Media entrepreneur Sheeraz Hasan is heading into SuperAI 2026 with two brands he has built around AI entertainment: Hollywood.AI and Bollywood.AI. Over the two days of the conference, both names take a place on the floor, positioned as the entertainment-side counterweight to a gathering otherwise dominated by infrastructure and frontier-model talk. The pitch is short and deliberately provocative: the engineers have the technology, and Hasan has the brands.

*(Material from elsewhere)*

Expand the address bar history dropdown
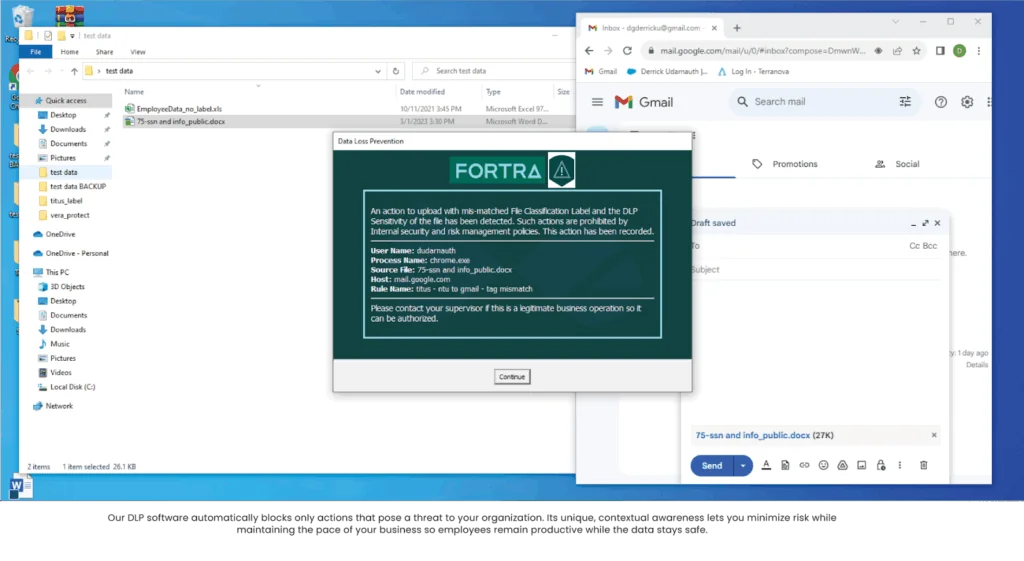1024x561 pixels. pyautogui.click(x=379, y=71)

That framing is the whole point of his appearance. While much of SuperAI 2026 turns on models, compute and the plumbing of artificial intelligence, Hasan is arriving with consumer-facing entertainment IP already named, branded and ready to attach to that technology. Hollywood.AI and Bollywood.AI are being showcased as the front door to a category, AI-generated entertainment, that he argues is being rewritten in real time.

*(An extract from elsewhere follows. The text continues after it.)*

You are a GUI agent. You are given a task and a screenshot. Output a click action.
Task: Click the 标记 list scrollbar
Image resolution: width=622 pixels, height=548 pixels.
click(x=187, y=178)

Two brands aimed at a shifting industry
According to the source coverage on Dubai.News, the operator-owned sister site to AbuDhabi.News, the two brands are built to cover the high-value commercial uses of AI in entertainment. That list runs across AI-produced feature films, AI blockbusters, virtual celebrities, virtual talent, AI music and AI-powered advertising campaigns that lean on virtual star likenesses. The argument Hasan is making is that legacy entertainment infrastructure simply cannot keep pace with how fast AI-generated content is accelerating, and that branded, recognisable names are what the next wave of the industry will need.
The intended audience is specific. Hasan is pointing Hollywood.AI and Bollywood.AI at tech operators, studio executives, streaming platforms and global advertisers, the players most likely to move into AI-generated film and AI advertising. For any of them stepping into that territory, the pitch goes, a clear brand is worth more than another piece of raw technology. It is a positioning play as much as a product one.

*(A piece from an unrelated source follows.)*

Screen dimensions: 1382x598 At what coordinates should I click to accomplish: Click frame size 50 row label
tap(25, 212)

Why pair Hollywood and Bollywood
The decision to run the two names together is part of the strategy. One brand leans on the global recognition of Hollywood; the other reaches toward South Asia and the wider entertainment markets that Bollywood speaks to. Presented as a unified force, Hasan frames the combination as carrying a cultural and commercial range that no single AI-entertainment name matches. At a conference where most of the attention sits with the people building the underlying tools, two ready-made entertainment brands are an unusual proposition to put in front of investors and companies.
Hasan is best known as the founder of FAME by Sheeraz, the celebrity-focused media operation that built his reputation, and his move into AI-branded entertainment reads as a continuation of that work rather than a departure from it. The same instinct, owning recognisable names and the attention that comes with them, sits underneath both. His long-running profile in entertainment media gives the SuperAI appearance a particular flavour: this is a brand operator walking into a builders' conference.
A countdown to the showcase
The timing is the headline. The Dubai.News piece, published on 9 June 2026, framed the appearance as imminent, with the world set to see what both brands can do at SuperAI within roughly a day. That curtain-raiser framing is the news hook here: the brands have been named and positioned, and the conference is where they get their public moment.
What remains to be seen is how the room responds. SuperAI 2026 is a heavily technical gathering, and Hasan is making an entertainment-and-IP argument inside it. Whether studio executives, streaming services and advertisers treat Hollywood.AI and Bollywood.AI as the obvious entry point into AI-generated entertainment, or simply as two well-chosen domain names, is the question the showcase is meant to answer. For now, the entrepreneur behind FAME by Sheeraz is betting that in a market full of technology, the scarce thing is a brand people already recognise.